When you're looking to build wealth through the stock market, one of the best investors you could emulate is Warren Buffett, chief executive officer of Berkshire Hathaway. Since 1965, Buffett's company has delivered investors a 20% return compounded annually -- or a total return of 3,600,000% over 57 years!

One of Buffett's early moves was buying National Indemnity Corp., a property and casualty insurer, back in 1967. Buffett has had a long love affair with insurance companies since then and owns GEICO, Berkshire Hathaway Reinsurance, and General Re.

Buffett likes the insurance industry for its strong cash flows and resilience during recessionary periods, which can make insurance stocks excellent long-term winners with much less volatility than the broader market. If you have $1,000 you're ready to put to work in the market, three insurers worth your consideration include Aflac (AFL 0.63%), Kinsale Capital Group (KNSL -1.24%), and Progressive (PGR -0.85%).

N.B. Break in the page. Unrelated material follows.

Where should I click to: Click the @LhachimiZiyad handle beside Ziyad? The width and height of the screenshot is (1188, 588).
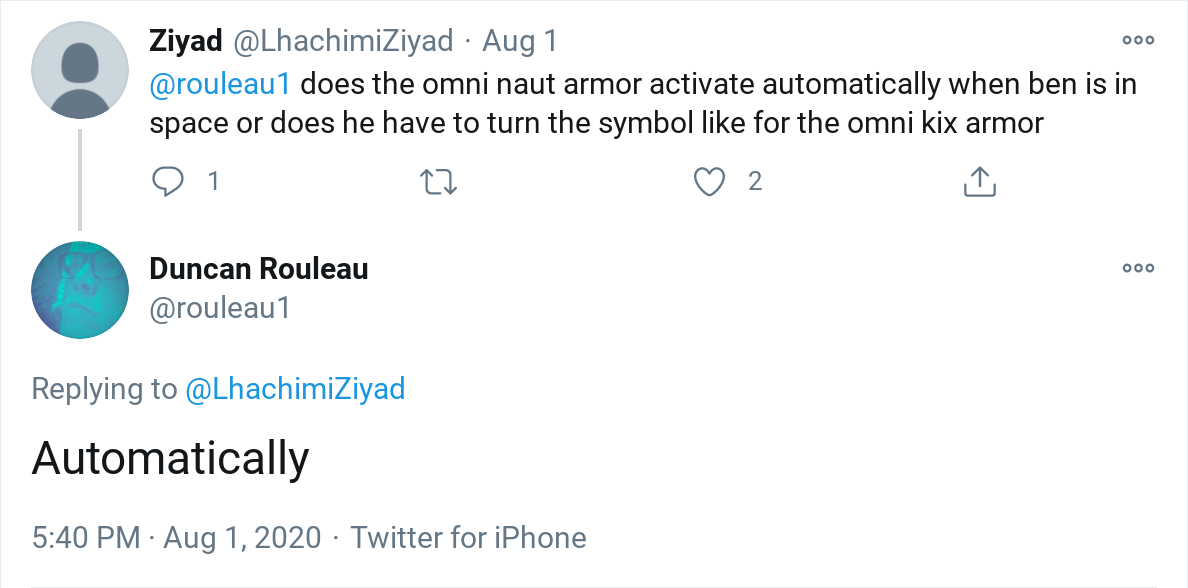click(x=343, y=41)
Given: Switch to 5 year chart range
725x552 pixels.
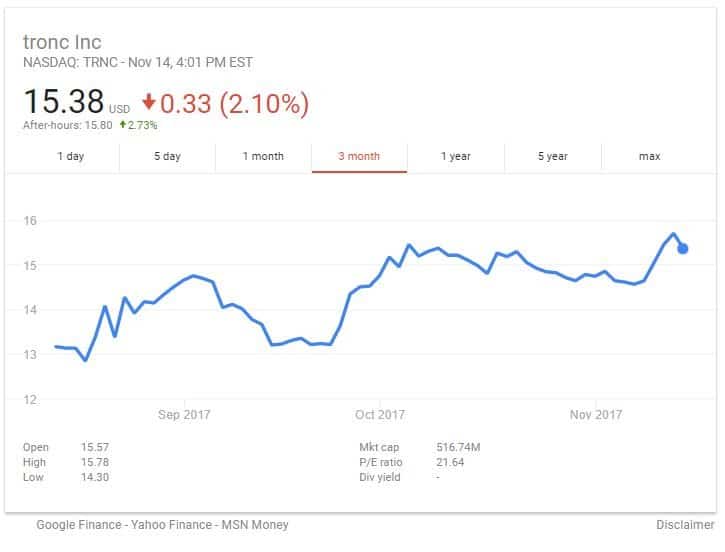Looking at the screenshot, I should coord(553,156).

A person with a clipboard reviews damage to a car fender.

Image source: Getty Images.

1. Aflac

Aflac writes policies for businesses that offer employee benefit plans and supplemental health insurance. These policies include dental and vision, cancer, and critical illness insurance, which help people who experience life-altering events like heart attacks or strokes.

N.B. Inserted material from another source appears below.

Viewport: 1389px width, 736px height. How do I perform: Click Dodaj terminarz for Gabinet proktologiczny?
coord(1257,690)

Aflac took a hit from the pandemic, which caused sky-high unemployment rates and an increase in mortality rates, leading to a jump in benefits payouts on life insurance policies. The situation has improved since then, and Aflac's benefits and claims payments were down 13% in the second quarter compared to the same period last year. 

While net earned premiums decreased 13% from last year (primarily due to lower sales in Japan), investment gains and lower claims payments resulted in net earnings increasing nearly 26% from last year. 

Aflac sits on over $121 billion in investments and cash. This strong cash position enabled the company to raise its dividend by 21% in the first quarter, which is also its 39th consecutive year of increasing its dividend payout to shareholders. With its robust balance sheet and improving economic backdrop, Aflac is one solid insurer worth considering.

2. Kinsale Capital Group

Kinsale Capital Group writes insurance policies on hard-to-gauge risks, meaning it writes policies that many other insurance companies won't. It serves the excess and surplus (E&S) insurance market and writes policies on things including small businesses, construction, product liability, and professional liability, to name a few. 

The company has done a stellar job of writing policies on unique risks. Because many insurers don't offer these policies, it leaves a gap that Kinsale Capital can fill. The company has built up knowledge of these unique risks, and the lack of competition means that these can have higher profit margins and lower loss ratios compared with the broader insurance market.

We can see this advantage when we look at the combined ratio, a key measure of how well an insurer writes policies. The combined ratio is the total expenses plus claims divided by premiums taken in, where the lower the ratio, the more profitable the policies. Over the last six years, Kinsale's combined ratio was 82%, positively crushing the industry average combined ratio of 99% during the same period. 

A chart shows Kinsale Capital's combined ratio versus the industry since 2016.

Data sources: Kinsale 10-K Filings and National Association of Insurance Commissioners. Chart by author.

Kinsale Capital is a great choice if you're looking for an insurer with growth stock potential. The insurer has done an excellent job of balancing risk and reward with its policies and should continue to perform well -- especially if inflation persists.

3. Progressive

Progressive writes auto and insurance policies for individuals and businesses and is one of the best at what it does. It was one of the first to use driving behavior to price its policies -- almost an entire decade before anyone else. This has helped the company achieve a stellar combined ratio of 91% over the last 20 years, outpacing the industry average of 100% in the same period. 

A chart shows Progressive's combined ratio versus the industry since 2002.

Data sources: Progressive 10-K filings and National Association of Insurance Commissioners. Chart by author.

The company is also in an excellent position to raise premiums in this inflationary environment, quickly adapting to rising claims costs last year and growing its earned premiums by 12%. Progressive's head start on using driver data and its precision in pricing its policies make this insurer an excellent stock to hold in your portfolio for the long haul.